Мабет потребовалось несколько секунд, чтобы прийти в себя. Она понимала, что не может оставаться здесь. Нужно было возвращаться в Золотой Дом. Возможно, еще раз попробовать связаться с Иренной. Она и не осознавала, насколько сильно ей требовалось услышать голос той. Чей угодно голос.
Она нетвердо шла по улочкам, и довольно скоро на нее наткнулась часть толпы. Мабет подумала, что это, наверное, патронщики, хотя неопрятные спецовки подходили множеству профессий чернорабочих.
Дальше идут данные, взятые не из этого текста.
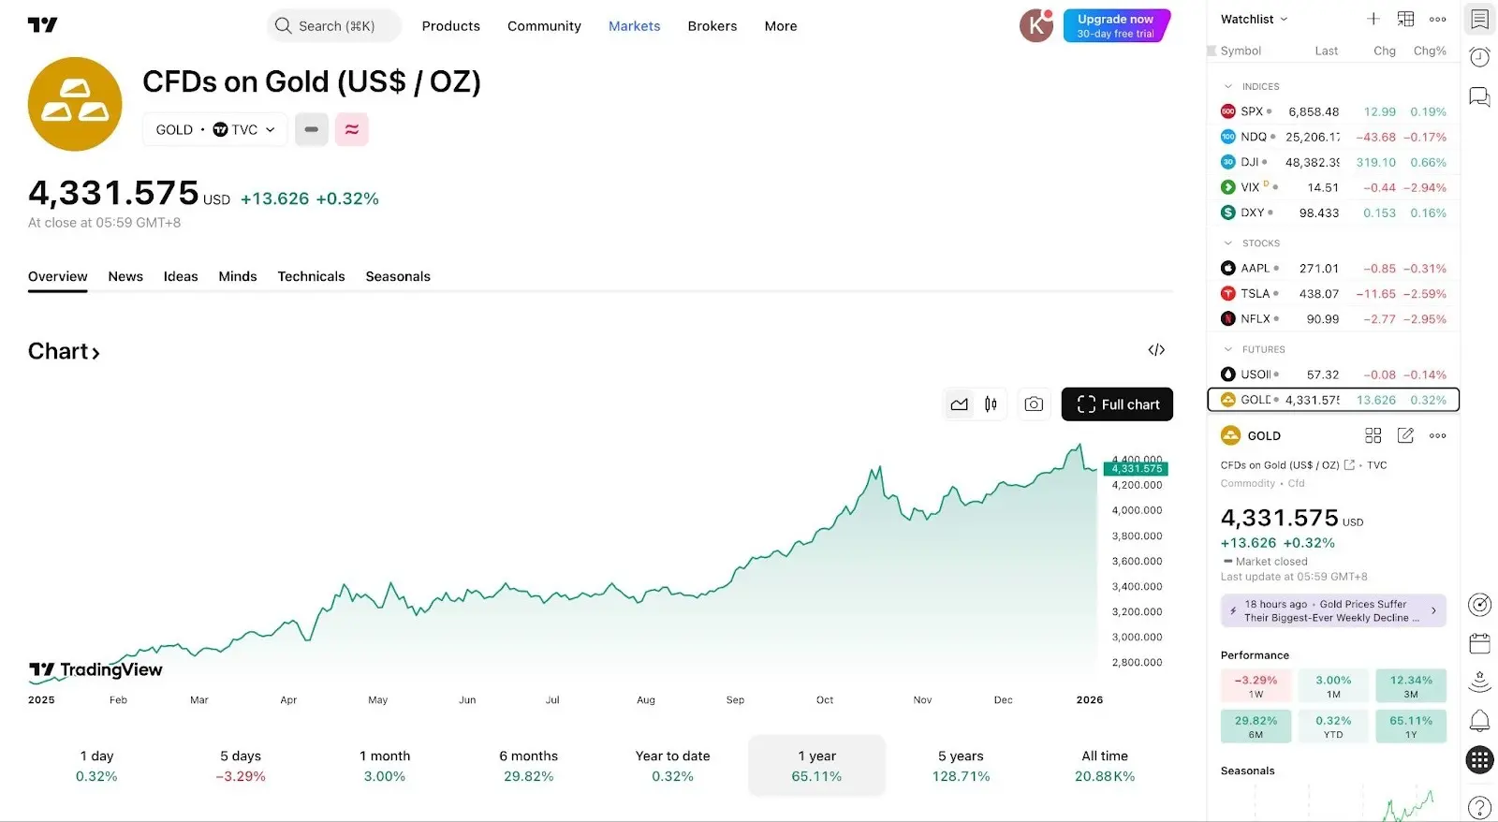The image size is (1498, 822).
Task: Click the Upgrade now button
Action: pyautogui.click(x=1115, y=25)
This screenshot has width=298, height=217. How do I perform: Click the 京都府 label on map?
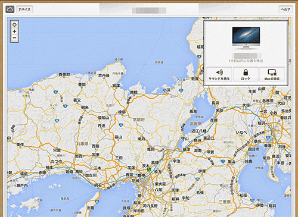139,119
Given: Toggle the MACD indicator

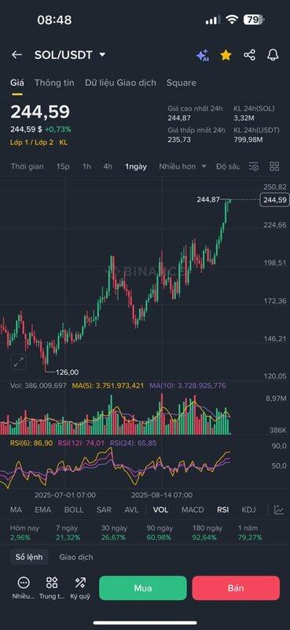Looking at the screenshot, I should (x=193, y=510).
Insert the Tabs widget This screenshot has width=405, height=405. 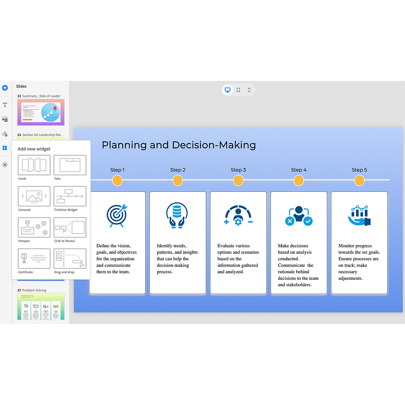[x=70, y=165]
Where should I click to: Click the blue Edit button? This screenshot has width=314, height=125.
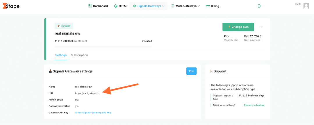click(x=191, y=71)
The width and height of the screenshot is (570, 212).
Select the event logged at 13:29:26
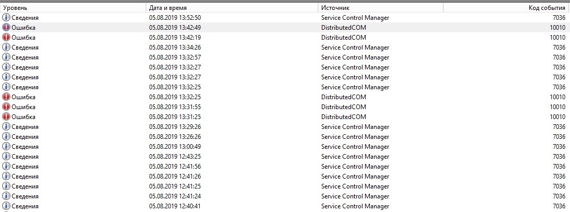click(x=285, y=127)
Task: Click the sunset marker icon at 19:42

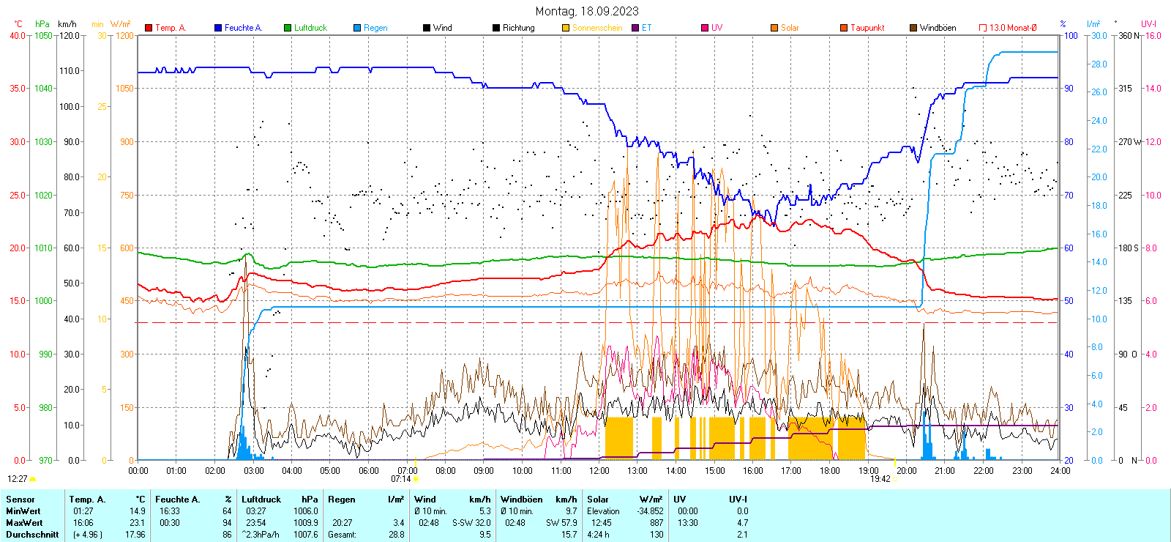Action: [x=895, y=479]
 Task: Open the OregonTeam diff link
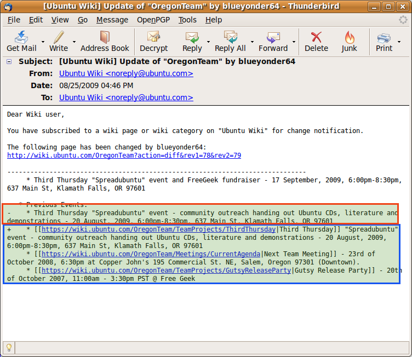(124, 156)
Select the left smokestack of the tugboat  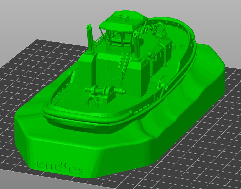click(90, 39)
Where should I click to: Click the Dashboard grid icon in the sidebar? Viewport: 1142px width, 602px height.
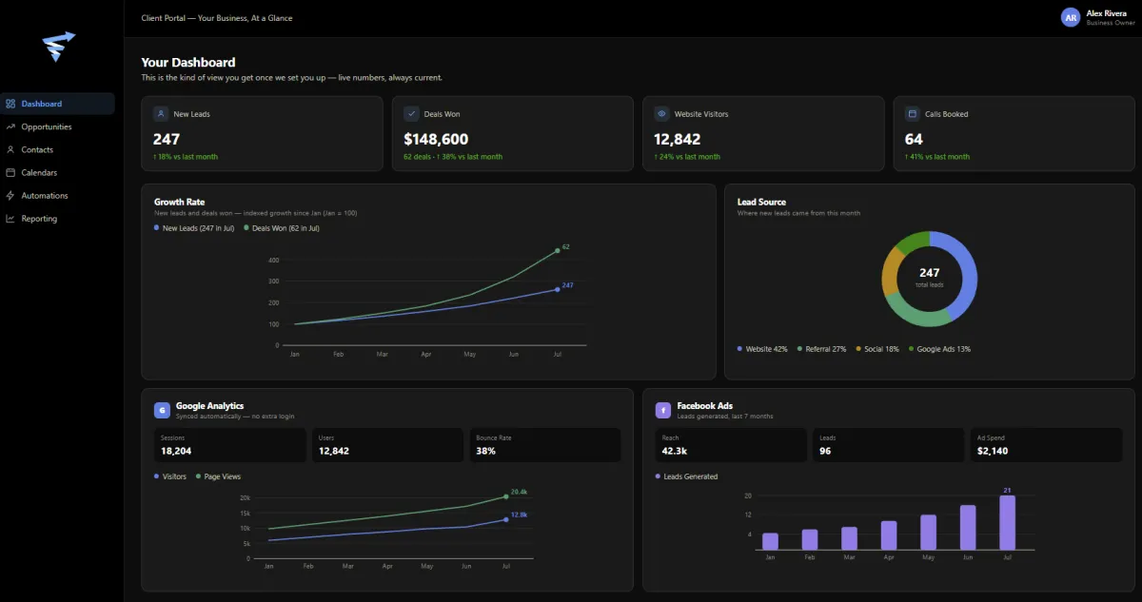(x=10, y=104)
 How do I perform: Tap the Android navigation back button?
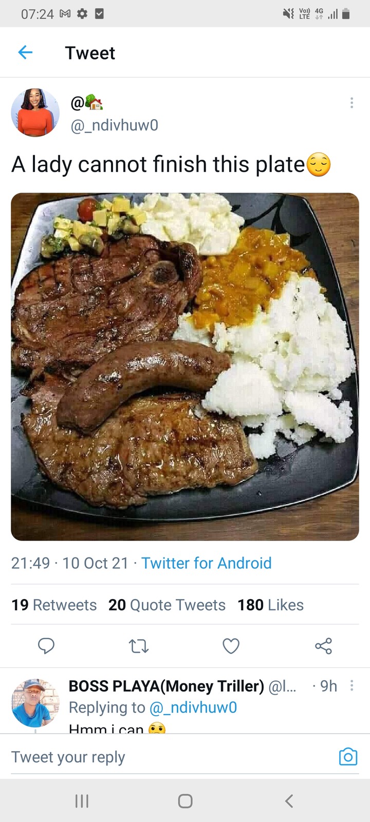tap(289, 801)
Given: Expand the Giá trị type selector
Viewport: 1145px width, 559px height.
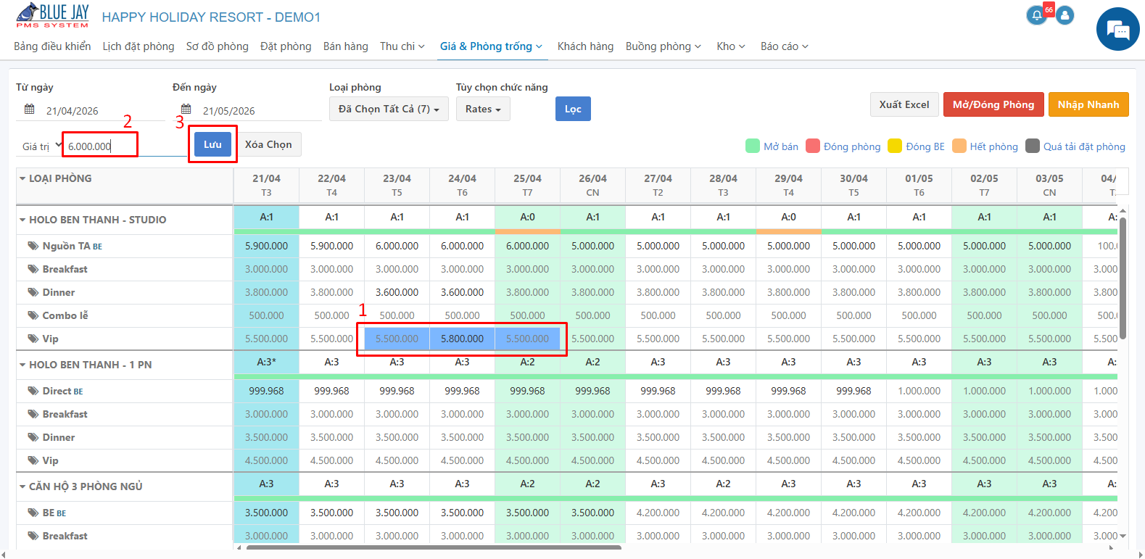Looking at the screenshot, I should coord(40,146).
– Пожалуйста, – произнесла она, дрожа, словно добыча на прицеле у охотника. – У меня нет ничего ценного.
Судя по лицам людей, они считали иначе, и она была вынуждена подавить невольный всхлип и начала пятиться от противников.
На ней была нарядная одежда – по крайней мере, по меркам таких, как они. Ювелирные украшения. Внешние признаки богатства. Знатная женщина вне дома, на неспокойных улицах и без защиты. Мабет поплотнее затянула ворот своего облачения. Неожиданно показался переулок, которого она прежде не заметила, и она свернула туда, рванувшись, будто испуганный джиринкс. Она бросила холсты, пропади пропадом последствия. Торговцы могли сгореть, как их хренов склад, ей было все равно. Позади слышалось пыхтение преследователей и поступь тяжелых грязных ботинок.
«Вот дерьмо, дерьмо…»
Они приближались, движимые чем-то животным.
Нет, нет, нет…
А потом ничего.
Через несколько сотен ярдов Мабет замедлила ход, а затем остановилась. Ноздри кольнул едва уловимый аромат лаванды, и она в панике крутанулась на месте, отчасти ожидая увидеть его. Однако узкий проулок, в котором она оказалась, был пуст, хотя с обеих сторон от него и располагались густонаселенные топорные многоквартирные дома. Оборачиваясь, она осознала, что за ней к тому же никто не гонится. Вся улица безмолвствовала, словно ушла в себя и затаила дыхание.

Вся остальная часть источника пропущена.